(Data on locating visible targets)
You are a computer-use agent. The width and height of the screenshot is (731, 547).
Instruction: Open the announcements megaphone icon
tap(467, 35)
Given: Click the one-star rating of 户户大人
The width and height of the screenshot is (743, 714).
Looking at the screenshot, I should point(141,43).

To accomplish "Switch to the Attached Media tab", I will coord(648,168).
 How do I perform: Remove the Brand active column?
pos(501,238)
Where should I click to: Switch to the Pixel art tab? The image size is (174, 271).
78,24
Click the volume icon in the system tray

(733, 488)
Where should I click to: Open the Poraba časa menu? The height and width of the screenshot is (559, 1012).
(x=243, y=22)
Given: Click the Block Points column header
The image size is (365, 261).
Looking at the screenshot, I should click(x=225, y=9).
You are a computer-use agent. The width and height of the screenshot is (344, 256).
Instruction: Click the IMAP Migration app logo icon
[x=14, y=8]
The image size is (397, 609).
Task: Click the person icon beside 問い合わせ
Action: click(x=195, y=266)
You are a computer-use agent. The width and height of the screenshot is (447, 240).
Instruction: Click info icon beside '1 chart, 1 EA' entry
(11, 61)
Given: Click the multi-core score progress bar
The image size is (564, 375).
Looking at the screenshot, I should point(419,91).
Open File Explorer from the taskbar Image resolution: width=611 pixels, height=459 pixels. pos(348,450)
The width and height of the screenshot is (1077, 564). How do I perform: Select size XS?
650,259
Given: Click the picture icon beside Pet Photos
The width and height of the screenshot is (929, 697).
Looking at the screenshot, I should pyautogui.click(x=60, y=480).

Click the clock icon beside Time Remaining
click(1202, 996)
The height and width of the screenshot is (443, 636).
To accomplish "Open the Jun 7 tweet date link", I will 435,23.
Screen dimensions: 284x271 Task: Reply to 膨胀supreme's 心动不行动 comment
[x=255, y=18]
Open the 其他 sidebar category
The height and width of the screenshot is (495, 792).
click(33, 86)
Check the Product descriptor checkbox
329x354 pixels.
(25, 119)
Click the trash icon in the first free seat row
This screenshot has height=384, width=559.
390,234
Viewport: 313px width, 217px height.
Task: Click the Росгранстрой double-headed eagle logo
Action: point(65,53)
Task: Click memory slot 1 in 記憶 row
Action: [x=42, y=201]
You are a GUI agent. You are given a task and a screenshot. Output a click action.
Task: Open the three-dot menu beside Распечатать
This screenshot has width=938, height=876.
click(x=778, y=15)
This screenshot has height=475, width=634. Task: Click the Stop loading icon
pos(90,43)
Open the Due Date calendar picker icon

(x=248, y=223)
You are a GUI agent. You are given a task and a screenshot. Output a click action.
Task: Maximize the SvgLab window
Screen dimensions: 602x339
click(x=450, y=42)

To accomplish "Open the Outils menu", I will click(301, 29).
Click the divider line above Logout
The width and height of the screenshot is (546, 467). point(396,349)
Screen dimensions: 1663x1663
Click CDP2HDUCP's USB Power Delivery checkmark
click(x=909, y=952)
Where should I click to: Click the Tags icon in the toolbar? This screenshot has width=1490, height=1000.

◆ Exercise details
Identify every line in the rows above that contains the string "Instruction", with case counting, and copy each of those lines.

◆ Solution to the exercise
Instruction: Open the announcements megaphone icon
Instruction: Click the IMAP Migration app logo icon
Instruction: Click info icon beside '1 chart, 1 EA' entry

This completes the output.